[Records to process Boundary: Start]

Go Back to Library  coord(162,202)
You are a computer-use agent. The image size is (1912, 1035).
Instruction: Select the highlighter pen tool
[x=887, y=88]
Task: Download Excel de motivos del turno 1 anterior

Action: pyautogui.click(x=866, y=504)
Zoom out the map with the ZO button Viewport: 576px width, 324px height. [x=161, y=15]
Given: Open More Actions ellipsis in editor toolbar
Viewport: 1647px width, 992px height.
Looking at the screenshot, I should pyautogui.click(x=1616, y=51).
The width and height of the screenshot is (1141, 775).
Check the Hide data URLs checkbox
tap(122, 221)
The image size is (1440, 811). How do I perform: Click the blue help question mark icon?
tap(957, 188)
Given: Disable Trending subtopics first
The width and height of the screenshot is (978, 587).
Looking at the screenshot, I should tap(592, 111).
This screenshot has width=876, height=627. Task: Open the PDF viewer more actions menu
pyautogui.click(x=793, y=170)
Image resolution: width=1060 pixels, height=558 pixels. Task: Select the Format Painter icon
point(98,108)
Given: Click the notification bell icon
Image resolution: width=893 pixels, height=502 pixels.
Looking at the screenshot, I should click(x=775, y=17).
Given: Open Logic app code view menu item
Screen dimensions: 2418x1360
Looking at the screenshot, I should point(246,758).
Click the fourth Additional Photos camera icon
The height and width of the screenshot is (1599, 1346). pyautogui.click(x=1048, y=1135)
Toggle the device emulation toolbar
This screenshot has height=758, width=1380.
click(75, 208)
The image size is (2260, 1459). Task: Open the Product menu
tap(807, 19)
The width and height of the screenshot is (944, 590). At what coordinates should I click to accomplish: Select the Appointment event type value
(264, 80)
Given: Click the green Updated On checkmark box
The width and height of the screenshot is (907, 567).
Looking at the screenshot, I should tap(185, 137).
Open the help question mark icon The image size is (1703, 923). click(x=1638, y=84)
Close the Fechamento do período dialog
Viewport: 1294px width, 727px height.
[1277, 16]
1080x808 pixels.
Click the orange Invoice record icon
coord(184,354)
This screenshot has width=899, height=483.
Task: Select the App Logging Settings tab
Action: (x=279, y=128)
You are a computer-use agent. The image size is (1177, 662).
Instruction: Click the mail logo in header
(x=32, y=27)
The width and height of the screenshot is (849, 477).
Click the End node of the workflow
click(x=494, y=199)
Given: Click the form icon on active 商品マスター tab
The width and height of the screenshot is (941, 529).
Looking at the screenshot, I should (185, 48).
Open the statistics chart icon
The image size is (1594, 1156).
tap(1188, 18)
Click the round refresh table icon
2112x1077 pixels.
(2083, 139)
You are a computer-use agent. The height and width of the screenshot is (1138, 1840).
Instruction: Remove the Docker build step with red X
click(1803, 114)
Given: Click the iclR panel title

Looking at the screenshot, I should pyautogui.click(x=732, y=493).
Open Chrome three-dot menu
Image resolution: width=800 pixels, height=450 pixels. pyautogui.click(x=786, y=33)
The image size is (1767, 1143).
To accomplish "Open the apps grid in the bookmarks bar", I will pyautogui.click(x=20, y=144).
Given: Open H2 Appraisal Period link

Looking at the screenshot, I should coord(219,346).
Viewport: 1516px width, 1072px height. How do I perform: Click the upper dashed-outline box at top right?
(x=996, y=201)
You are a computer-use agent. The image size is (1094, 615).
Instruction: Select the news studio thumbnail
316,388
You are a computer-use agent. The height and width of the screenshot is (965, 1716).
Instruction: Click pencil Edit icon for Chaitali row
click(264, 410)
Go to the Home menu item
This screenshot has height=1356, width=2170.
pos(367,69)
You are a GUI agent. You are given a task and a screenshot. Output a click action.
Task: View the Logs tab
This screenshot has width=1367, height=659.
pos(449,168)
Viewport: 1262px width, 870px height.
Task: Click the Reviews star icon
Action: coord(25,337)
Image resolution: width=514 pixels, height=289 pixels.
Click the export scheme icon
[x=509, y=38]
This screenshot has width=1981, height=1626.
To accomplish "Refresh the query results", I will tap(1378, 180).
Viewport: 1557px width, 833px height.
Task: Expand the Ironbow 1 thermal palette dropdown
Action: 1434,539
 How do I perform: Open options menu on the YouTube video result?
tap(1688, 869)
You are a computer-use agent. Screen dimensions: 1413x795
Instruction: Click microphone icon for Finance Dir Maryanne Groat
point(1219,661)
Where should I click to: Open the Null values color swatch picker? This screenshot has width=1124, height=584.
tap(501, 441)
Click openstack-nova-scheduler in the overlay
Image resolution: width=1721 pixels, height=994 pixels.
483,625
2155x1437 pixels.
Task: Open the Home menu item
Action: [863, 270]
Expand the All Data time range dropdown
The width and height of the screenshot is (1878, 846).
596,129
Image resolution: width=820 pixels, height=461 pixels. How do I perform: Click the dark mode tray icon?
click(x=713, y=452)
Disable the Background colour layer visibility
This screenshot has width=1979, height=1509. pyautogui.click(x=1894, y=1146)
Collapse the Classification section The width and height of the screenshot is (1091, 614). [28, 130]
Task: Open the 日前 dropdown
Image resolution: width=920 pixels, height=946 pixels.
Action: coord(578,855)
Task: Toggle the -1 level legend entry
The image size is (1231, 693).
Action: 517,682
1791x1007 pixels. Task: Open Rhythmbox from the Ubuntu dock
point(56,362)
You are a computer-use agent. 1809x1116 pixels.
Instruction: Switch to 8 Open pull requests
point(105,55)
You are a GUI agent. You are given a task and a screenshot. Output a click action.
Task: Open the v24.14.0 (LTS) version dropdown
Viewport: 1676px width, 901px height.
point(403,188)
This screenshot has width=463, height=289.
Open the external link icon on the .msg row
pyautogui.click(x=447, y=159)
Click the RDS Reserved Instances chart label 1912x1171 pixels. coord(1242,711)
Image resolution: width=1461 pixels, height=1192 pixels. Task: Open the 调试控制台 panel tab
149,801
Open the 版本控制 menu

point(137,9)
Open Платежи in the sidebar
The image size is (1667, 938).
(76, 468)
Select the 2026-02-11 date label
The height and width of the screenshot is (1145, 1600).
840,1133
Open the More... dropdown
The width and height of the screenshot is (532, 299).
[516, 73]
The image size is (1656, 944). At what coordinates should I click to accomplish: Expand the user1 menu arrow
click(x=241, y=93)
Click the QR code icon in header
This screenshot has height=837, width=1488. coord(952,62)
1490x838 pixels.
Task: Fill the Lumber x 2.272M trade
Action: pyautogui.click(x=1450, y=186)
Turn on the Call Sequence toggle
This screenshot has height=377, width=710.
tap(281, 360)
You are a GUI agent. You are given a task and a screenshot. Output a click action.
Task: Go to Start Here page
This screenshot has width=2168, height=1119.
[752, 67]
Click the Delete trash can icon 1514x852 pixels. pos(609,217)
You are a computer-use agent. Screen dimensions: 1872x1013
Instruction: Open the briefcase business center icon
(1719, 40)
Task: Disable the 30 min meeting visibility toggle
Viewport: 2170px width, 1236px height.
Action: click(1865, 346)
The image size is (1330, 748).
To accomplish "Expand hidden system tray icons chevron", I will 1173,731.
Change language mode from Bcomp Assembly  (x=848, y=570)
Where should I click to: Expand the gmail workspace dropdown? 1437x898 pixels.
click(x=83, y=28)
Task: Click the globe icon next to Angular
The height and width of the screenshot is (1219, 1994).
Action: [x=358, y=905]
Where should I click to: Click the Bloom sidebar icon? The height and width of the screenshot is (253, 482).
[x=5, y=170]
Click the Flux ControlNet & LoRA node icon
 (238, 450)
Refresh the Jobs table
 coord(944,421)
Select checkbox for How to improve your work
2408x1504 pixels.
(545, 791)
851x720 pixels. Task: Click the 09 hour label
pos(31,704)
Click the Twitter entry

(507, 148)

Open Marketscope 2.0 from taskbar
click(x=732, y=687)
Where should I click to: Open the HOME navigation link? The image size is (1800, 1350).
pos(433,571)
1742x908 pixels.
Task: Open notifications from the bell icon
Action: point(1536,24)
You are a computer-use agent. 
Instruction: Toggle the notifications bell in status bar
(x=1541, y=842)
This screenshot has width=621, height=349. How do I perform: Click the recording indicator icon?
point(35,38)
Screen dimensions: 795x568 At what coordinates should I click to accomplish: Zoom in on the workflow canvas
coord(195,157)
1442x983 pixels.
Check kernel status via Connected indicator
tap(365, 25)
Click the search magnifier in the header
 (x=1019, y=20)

[Records to process Boundary: End]

What you are asked to do ▸
Reproduce each line of the records in which the word "chart" appears.

Result of the task ▸
Open the statistics chart icon
Click the RDS Reserved Instances chart label 1912x1171 pixels. coord(1242,711)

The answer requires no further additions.